Highlights & Insights

  • The decoupled strategy of "edit 3D first, then propagate to 4D" elegantly circumvents the difficulties of direct 4D editing, inheriting the quality of mature 3D editing methods.
  • Optimal transport for establishing region-level correspondences is more stable and semantically consistent than point-wise KNN—it is a strong tool for 3D correspondence construction.
  • CUAR's color uncertainty estimation provides a principled way to automatically identify regions requiring correction—requiring no additional annotation and directly exploiting temporal SH color discrepancies.
  • The method supports both monocular and multi-camera settings and is compatible with multiple 4D representations (Swift4D/4DGS), demonstrating broad generality.

Limitations & Future Work

  • The upper bound on editing quality is determined by the first-frame 3D editing method—the propagated result is only as good as the 3D input.
  • The deformation network is not modified nor are Gaussian densities re-optimized; motion guidance may fail locally when the underlying 4D reconstruction is of poor quality.
  • Severe topological changes (object appearance/disappearance) may challenge anchor correspondences.
  • Failure cases occur on the D-NeRF trex scene—background Gaussians drift into the edited foreground region.
  • Evaluation is limited to three datasets; generalization to larger scenes and additional editing types (e.g., lighting, material) requires further investigation.
  • vs.

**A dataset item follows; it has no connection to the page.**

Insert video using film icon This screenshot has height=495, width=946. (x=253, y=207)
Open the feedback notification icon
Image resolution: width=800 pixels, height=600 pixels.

Instruct 4D-to-4D / Instruct-4DGS: These methods rely on 2D diffusion models for per-frame editing and lack precise localization. Catalyst4D starts from 3D editing and directly constrains Gaussians via gradients, achieving more precise localization without modifying non-target regions.
  • vs. CTRL-D: Adopts a DreamBooth-finetuned 2D-to-4D route, achieving visually close results, but the 2D-to-4D reconstruction gap introduces blurriness and over-smoothing, and non-edited regions (e.g., objects on a table) are unintentionally modified.
  • vs. Static 3D editing methods (DGE / DreamCatalyst / SGSST): Catalyst4D extends the editing capability of these methods from static to dynamic scenes—the relationship is complementary rather than competitive.

Rating

  • Novelty: ⭐⭐⭐⭐ The 3D-to-4D propagation paradigm and the anchor-plus-optimal-transport mechanism represent clear contributions.
  • Experimental Thoroughness: ⭐⭐⭐⭐ Three datasets, four baselines, independent ablations of AMG and CUAR, and honest disclosure of failure cases.
  • Writing Quality: ⭐⭐⭐⭐ Logic is clear, figures are intuitive, and mathematical notation is rigorous.
  • Value: ⭐⭐⭐ 4D editing is a frontier problem but with a relatively narrow application scope; the method offers inspiration for other cross-representation transfer tasks.